I ordered an extra sprocket for my buddies 345, and might use my bar/chain on his saw the end of this month when I'm back in WV to work on my house.

Cheers,
TT


----------



## carvinmark (May 10, 2009)

I do use the 200 to carve. I have a cannon dime tip on it. It's the best saw I have ever used for this, the rear handle affords a lot of control and the power is addicting.


----------



## TraditionalTool (May 11, 2009)

carvinmark said:


> I do use the 200 to carve. I have a cannon dime tip on it. It's the best saw I have ever used for this, the rear handle affords a lot of control and the power is addicting.


I went with the quarter tip, as it seems more versatile. Jamie Doeren sent me an email this morning saying he would get it together this week (next couple days) for me.

I ordered a couple loops of chain, both the Oregon 25AP. He also had the full house chain, do you use that for faces and other smooth area?

I primarily need mine for cutting the dovetails, so figure the 25AP will work better for that (and per Jamie as well).

Regards,
TT


----------



## carvinmark (May 12, 2009)

Quarter tip will work best for what you want and it will last longer too.
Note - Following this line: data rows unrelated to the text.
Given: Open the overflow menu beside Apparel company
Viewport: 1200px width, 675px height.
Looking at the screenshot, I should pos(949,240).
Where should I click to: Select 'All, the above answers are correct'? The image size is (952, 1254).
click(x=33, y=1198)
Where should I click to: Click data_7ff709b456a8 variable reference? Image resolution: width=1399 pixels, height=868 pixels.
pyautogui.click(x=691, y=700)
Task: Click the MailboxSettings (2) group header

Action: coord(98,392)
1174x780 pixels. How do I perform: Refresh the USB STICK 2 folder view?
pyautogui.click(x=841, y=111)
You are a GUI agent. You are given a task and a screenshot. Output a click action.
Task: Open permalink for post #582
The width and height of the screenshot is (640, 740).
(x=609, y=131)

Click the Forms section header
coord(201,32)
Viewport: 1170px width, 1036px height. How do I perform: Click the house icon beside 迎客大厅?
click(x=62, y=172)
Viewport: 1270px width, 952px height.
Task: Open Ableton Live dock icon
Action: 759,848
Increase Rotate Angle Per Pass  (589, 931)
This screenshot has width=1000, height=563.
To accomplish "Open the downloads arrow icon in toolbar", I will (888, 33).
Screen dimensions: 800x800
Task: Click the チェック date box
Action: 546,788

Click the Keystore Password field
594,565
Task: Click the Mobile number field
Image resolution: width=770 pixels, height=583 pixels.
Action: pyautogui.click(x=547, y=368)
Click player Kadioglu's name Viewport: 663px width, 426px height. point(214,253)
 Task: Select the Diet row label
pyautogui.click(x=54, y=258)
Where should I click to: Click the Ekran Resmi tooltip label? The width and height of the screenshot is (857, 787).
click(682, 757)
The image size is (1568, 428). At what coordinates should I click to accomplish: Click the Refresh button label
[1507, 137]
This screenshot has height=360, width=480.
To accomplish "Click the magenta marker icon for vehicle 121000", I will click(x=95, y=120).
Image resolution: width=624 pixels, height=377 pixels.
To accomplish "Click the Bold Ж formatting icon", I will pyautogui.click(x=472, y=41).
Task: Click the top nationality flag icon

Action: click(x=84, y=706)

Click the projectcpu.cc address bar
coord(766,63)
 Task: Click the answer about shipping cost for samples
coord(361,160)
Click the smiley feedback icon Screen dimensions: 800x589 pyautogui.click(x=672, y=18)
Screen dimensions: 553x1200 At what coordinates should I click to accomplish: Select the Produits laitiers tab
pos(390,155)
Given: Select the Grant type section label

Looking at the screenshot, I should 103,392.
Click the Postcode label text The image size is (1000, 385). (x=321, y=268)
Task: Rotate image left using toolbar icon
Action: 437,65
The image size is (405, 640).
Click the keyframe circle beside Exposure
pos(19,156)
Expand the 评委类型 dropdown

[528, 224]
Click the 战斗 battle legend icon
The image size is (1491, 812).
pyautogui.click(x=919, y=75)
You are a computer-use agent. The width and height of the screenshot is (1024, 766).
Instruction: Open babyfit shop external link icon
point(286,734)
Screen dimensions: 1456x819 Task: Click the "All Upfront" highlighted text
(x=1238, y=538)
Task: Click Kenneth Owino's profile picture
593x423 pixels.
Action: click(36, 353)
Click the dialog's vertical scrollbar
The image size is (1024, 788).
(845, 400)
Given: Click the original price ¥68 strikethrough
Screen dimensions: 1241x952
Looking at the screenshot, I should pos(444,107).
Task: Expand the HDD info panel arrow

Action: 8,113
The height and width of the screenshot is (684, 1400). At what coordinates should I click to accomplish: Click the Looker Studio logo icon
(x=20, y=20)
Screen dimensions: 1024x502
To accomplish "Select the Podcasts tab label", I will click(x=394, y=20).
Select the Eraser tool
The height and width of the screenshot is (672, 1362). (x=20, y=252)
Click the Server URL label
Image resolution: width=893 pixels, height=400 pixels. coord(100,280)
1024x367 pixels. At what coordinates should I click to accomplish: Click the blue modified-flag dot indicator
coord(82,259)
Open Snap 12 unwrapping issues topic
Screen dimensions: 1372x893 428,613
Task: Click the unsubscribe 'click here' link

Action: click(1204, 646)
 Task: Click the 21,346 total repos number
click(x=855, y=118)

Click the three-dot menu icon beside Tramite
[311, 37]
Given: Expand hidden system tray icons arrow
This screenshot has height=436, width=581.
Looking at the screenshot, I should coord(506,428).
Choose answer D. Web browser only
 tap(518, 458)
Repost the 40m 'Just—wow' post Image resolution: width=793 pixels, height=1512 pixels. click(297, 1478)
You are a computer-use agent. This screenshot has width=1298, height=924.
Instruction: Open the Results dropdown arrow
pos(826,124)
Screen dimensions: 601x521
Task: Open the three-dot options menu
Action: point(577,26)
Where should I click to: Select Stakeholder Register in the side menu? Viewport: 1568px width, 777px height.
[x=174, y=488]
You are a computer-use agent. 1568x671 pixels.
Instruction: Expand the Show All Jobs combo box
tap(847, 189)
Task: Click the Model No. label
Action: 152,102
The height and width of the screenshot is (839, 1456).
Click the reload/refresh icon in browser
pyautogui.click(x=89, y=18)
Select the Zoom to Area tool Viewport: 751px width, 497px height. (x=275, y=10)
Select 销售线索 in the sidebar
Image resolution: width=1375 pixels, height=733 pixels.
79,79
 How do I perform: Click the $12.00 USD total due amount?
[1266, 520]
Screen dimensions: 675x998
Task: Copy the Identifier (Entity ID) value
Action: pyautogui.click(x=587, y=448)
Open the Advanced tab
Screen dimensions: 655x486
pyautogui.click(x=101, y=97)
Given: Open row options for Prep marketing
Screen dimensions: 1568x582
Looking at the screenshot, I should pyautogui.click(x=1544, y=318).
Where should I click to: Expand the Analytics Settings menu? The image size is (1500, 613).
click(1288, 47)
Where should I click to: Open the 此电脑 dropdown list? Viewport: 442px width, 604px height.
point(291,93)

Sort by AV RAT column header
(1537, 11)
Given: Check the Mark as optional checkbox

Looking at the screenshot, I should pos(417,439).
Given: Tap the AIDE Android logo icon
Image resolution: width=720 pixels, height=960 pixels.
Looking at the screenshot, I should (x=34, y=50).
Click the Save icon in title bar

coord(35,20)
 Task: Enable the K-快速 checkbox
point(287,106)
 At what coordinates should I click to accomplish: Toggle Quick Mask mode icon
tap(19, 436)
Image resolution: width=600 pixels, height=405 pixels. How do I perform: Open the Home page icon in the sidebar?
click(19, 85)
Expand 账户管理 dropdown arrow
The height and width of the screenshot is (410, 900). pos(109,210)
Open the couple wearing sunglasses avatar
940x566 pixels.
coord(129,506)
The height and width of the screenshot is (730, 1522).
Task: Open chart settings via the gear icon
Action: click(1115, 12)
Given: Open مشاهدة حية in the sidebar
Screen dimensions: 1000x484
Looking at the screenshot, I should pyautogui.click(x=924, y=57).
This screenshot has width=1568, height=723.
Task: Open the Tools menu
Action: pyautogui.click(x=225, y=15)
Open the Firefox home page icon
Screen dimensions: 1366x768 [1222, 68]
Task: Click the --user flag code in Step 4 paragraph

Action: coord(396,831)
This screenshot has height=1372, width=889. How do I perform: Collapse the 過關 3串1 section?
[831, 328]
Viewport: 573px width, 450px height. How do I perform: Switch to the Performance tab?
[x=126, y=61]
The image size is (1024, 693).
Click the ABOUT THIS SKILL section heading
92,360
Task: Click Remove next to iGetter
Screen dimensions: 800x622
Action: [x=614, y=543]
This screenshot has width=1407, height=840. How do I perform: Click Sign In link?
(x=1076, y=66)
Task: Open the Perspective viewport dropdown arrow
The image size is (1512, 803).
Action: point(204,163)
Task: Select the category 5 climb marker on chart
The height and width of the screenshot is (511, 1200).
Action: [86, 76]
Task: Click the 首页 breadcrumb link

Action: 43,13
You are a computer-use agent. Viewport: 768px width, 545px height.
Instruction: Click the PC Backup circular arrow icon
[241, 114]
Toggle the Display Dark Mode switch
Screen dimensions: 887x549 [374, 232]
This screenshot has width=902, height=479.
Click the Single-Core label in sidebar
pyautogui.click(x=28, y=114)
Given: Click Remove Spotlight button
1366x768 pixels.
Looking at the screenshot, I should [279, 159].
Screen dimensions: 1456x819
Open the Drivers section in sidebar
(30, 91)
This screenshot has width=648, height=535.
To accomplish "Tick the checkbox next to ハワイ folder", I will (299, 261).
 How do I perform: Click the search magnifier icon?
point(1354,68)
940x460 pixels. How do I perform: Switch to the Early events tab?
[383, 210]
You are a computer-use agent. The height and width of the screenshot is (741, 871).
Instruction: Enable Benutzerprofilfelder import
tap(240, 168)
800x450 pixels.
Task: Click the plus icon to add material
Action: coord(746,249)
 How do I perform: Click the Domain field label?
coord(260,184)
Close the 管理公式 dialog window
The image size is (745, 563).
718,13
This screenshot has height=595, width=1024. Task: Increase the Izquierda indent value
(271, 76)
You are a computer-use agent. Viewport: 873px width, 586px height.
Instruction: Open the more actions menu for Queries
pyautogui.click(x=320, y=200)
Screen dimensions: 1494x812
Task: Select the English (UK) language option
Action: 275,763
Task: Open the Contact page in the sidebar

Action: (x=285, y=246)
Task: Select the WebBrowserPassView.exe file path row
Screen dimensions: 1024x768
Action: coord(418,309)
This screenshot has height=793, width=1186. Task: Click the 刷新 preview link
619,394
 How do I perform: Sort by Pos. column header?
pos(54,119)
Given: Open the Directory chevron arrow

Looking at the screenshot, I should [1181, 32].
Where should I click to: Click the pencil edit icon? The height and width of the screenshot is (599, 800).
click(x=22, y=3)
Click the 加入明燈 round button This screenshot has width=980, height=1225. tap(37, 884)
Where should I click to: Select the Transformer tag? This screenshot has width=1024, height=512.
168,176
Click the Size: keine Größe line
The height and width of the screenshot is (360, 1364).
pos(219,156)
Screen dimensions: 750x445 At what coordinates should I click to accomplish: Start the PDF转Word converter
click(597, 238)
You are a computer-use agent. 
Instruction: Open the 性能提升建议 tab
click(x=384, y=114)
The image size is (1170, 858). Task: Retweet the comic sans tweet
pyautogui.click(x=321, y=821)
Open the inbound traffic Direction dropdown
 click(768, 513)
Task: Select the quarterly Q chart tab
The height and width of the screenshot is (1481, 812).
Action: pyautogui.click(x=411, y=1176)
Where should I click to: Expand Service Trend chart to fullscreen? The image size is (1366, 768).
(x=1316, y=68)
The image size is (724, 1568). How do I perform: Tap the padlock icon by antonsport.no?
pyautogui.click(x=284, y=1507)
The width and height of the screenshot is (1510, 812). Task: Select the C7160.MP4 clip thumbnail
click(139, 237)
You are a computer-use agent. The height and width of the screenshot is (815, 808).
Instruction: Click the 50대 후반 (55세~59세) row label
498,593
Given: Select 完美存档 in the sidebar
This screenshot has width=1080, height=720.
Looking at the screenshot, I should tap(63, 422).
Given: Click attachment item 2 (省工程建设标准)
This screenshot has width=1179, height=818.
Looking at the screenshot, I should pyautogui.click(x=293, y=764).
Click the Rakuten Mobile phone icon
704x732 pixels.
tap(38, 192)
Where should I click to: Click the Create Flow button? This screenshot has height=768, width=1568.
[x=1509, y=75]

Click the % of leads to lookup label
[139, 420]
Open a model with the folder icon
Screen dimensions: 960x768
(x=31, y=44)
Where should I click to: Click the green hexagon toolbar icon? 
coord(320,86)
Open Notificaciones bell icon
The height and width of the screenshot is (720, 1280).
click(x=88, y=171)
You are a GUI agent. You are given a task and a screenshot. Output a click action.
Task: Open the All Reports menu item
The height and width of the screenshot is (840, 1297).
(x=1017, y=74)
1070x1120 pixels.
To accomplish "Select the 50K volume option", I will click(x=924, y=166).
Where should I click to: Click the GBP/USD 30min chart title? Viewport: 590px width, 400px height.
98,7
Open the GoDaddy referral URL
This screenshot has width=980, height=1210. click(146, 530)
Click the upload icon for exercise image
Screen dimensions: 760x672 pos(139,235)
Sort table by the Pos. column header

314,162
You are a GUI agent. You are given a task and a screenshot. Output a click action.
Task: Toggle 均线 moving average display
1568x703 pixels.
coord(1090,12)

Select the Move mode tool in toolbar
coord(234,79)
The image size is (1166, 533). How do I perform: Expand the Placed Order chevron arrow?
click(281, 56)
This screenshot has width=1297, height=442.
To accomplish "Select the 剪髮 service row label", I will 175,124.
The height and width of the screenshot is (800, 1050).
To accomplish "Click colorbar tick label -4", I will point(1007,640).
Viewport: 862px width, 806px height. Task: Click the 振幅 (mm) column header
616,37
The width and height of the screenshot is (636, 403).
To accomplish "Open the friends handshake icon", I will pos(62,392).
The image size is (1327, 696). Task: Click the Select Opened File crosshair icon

I have a couple of quarter tips that see plenty of use on my carvings and also when I build scribed log staircases. I use the dime tip for most detail, like eyes. The dime tips are great for plunge cuts but any smaller tip bars work better for that.


----------



## TraditionalTool (May 12, 2009)

carvinmark said:


> Quarter tip will work best for what you want and it will last longer too. I have a couple of quarter tips that see plenty of use on my carvings and also when I build scribed log staircases. I use the dime tip for most detail, like eyes. The dime tips are great for plunge cuts but any smaller tip bars work better for that.


carvinmark,

I have some stairs in my future. Do you scribe half logs for stairs?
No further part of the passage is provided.